Beide Systeme treten in einen engen Bezug zu einander, behaupten jedoch kategorial ihren autonomen Anspruch. Der Eindruck von malerischer Bewegung und gezeichneter Statik verhindert eine integrative Versöhnung. Auf diesen Zusammenhang trifft zu, was Max Imdahl mit Bezug auf E. Manet als „ Untrennbarkeit im Modus der Getrenntheit“ bezeichnete. Der Betrachter muss sich mit dem Widerspruch zweier Gewissheiten abfinden. Ihm bleibt aber die Möglichkeit, beide Systeme als zwei Seiten einer Medaille zu reflektieren und als integrative Einheit aus Rationalität und Irrationalität wahrzunehmen.

Netzwerke 2,  Acryl und Faserstifte auf Leinwand, 2013, 100

Netzwerke 2, Acryl und Faserstifte auf Leinwand, 2013, 100

Die Wahrnehmung der Rastermethode  macht ein System bewusst, das genetisch und entwicklungsgeschichtlich im Subjekt des Betrachters verankert ist und als „ topologische Kompetenz“ bezeichnet werden kann. Es regelt das Verhältnis des Menschen zum Raum und tritt als Koordinatensystem konkret – zeichnerisch in Erscheinung: die Waagerechte (Horizont) liefert Informationen über links und rechts und der Höhe der Augen vor einem Objekt, die Senkrechte (Vertikale) über unten und oben und gibt Auskunft über den Standort des Betrachters; schließlich verweist es auf vorne und hinten als Anhaltspunkte für räumlichen Beziehungen.

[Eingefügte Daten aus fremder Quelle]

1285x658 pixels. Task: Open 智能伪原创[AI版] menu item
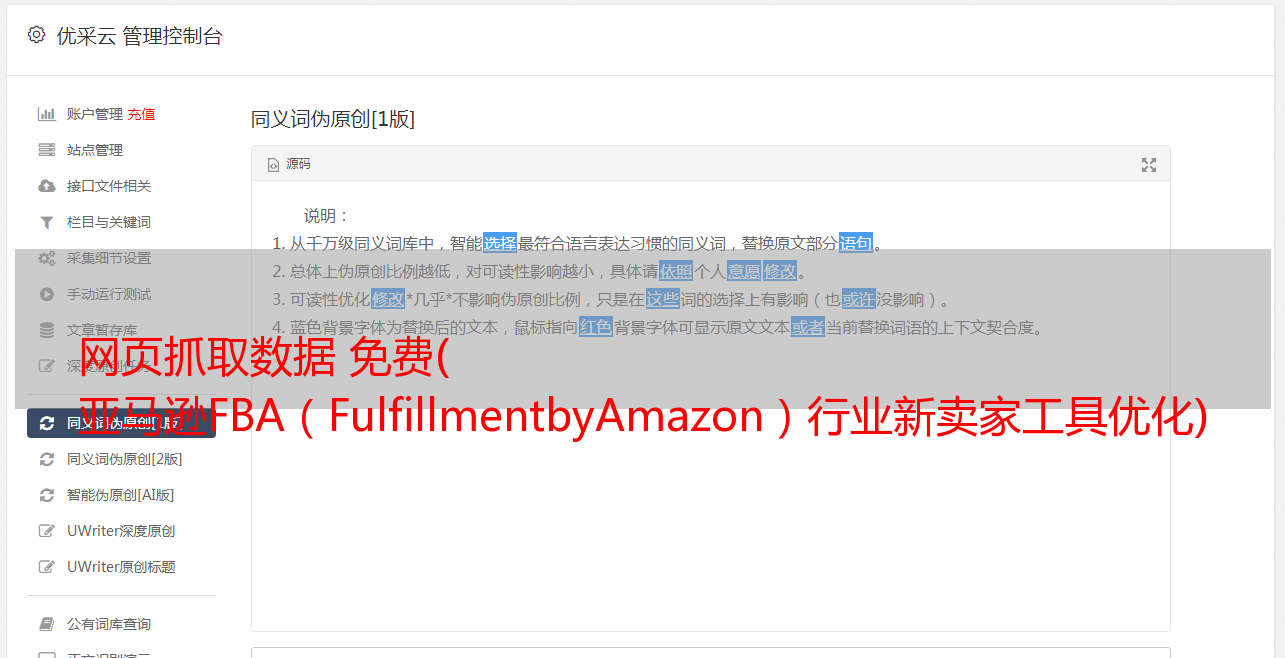(121, 495)
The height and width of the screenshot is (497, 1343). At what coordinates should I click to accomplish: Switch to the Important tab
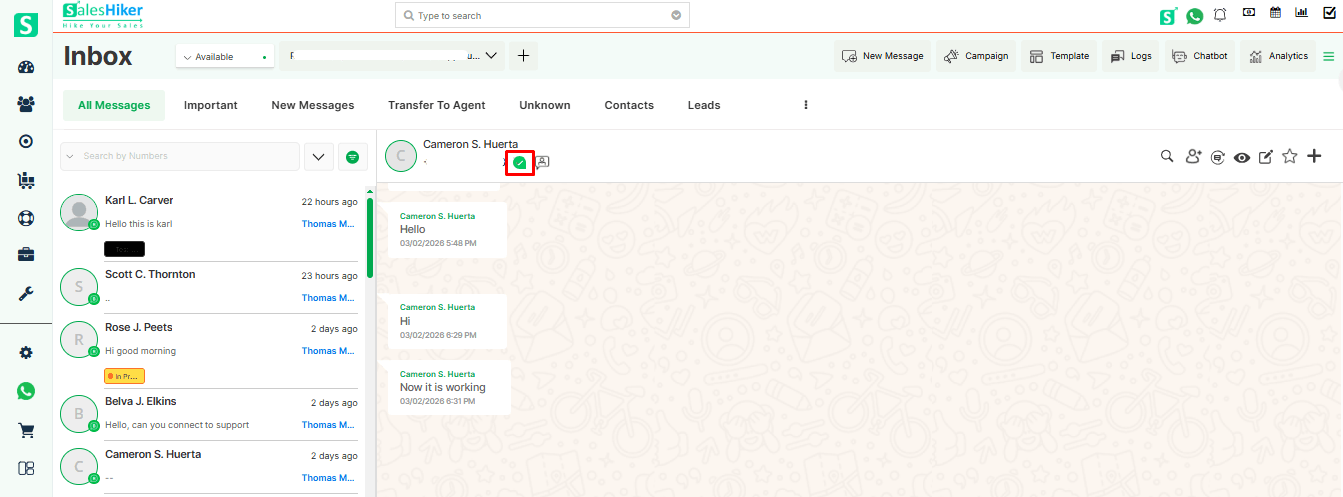point(211,105)
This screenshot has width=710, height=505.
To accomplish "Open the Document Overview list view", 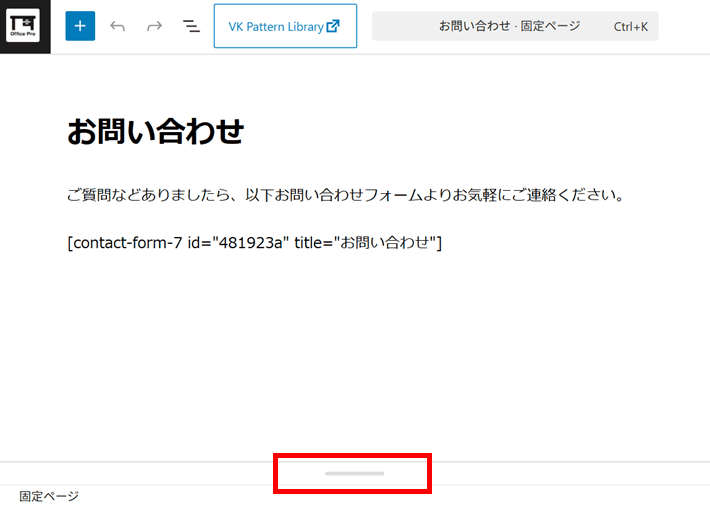I will tap(191, 26).
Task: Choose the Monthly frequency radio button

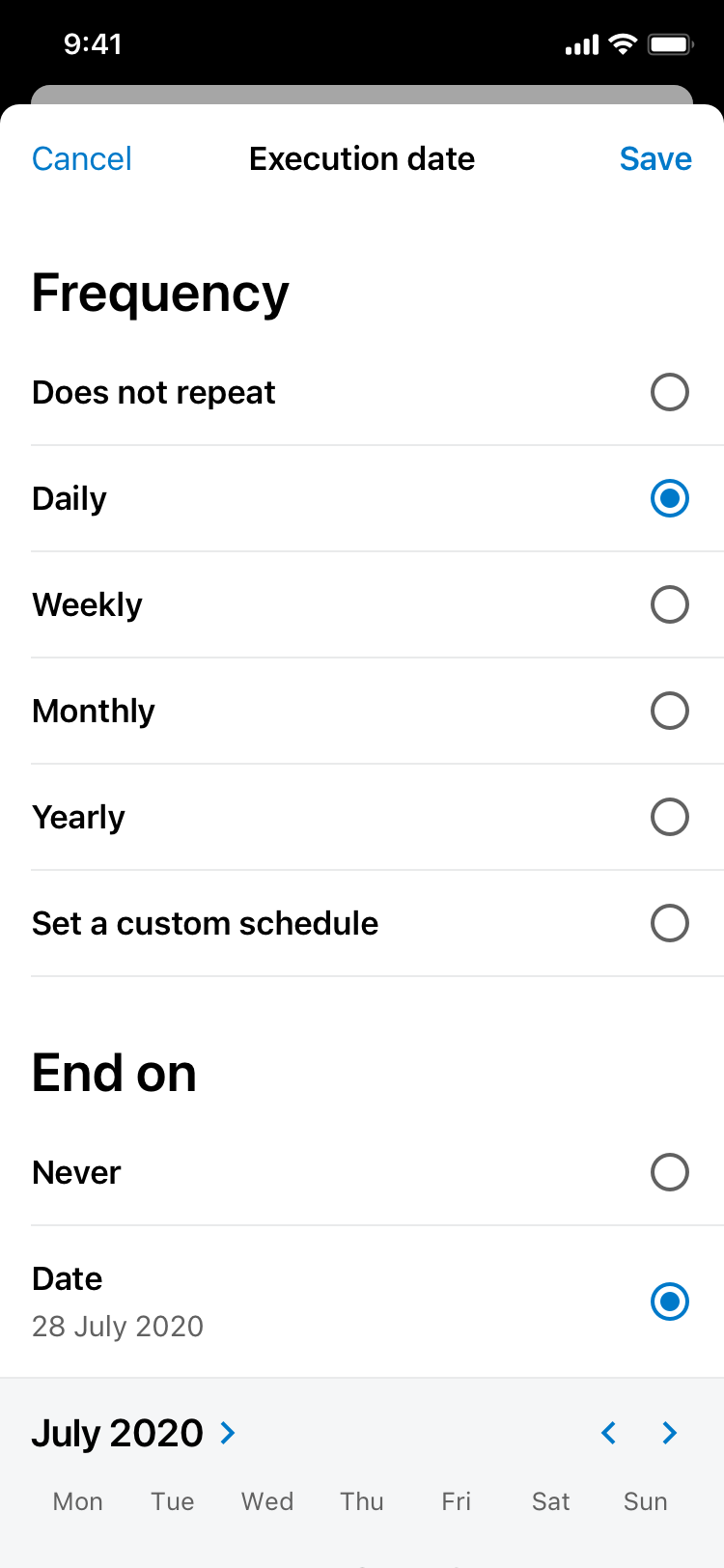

In den Netz – Arbeiten tritt folglich dieses Koordinatensystem als Methode der Orientierung  in Erscheinung. Sie wird zum Teil-Inhalt der Bilder und zugleich zu einem repräsentativen Zeichen für eine messbare, statische, geordnete, dogmatisch anmutende Bilderfahrung, ganz im Gegensatz zur freien von Zufällen bestimmten Entwicklung der Farbe.

Die so geartete Konfrontation der Bildmethoden erweist sich als Mittel, ihre spezifischen Unterschiede akzentuiert zur Anschauung zu bringen und als fundamentale Sinnebenen zu begreifen. Im Bewusstmachen des Einen existiert zugleich auch das Andere.

Die “ Flowings“ von 2014  zeigen als Weiterentwicklung der “ Netzwerke “ den Verzicht auf Quadratraster und die Verlagerung des  grafischen Systems in die fließende Farbe hinein. Beide, die Farbe und ihre grafische Formung, stehen einerseits in Abhängigkeit vom Relief – Grund und demonstrieren das Fließen der Farbe als kanalisierten zeitlichen Verlauf. Andererseits zeigt die Farbe die Tendenz, sich aus den gebundenen Verläufen zu lösen und in freien Fließbewegungen eigene irrationale Formen zu bilden. Der Bindung der Farbe steht ein unkalkulierbarer, sich von der vorgegebenen Struktur des Bild – Grundes sich lösender Farben – Fluss gegenüber.

Für den Betrachter eröffnet sich hinsichtlich  der Bindung und des freien Bewegungs – Flusses der Farbe die Möglichkeit, sich auf den Prozess des Fließens als zeitliche Erfahrung sowie auf die Entstehung bizarrer Formzusammenhänge einzulassen und möglicherweise assoziativ Natur bezogene Analogien zu bilden.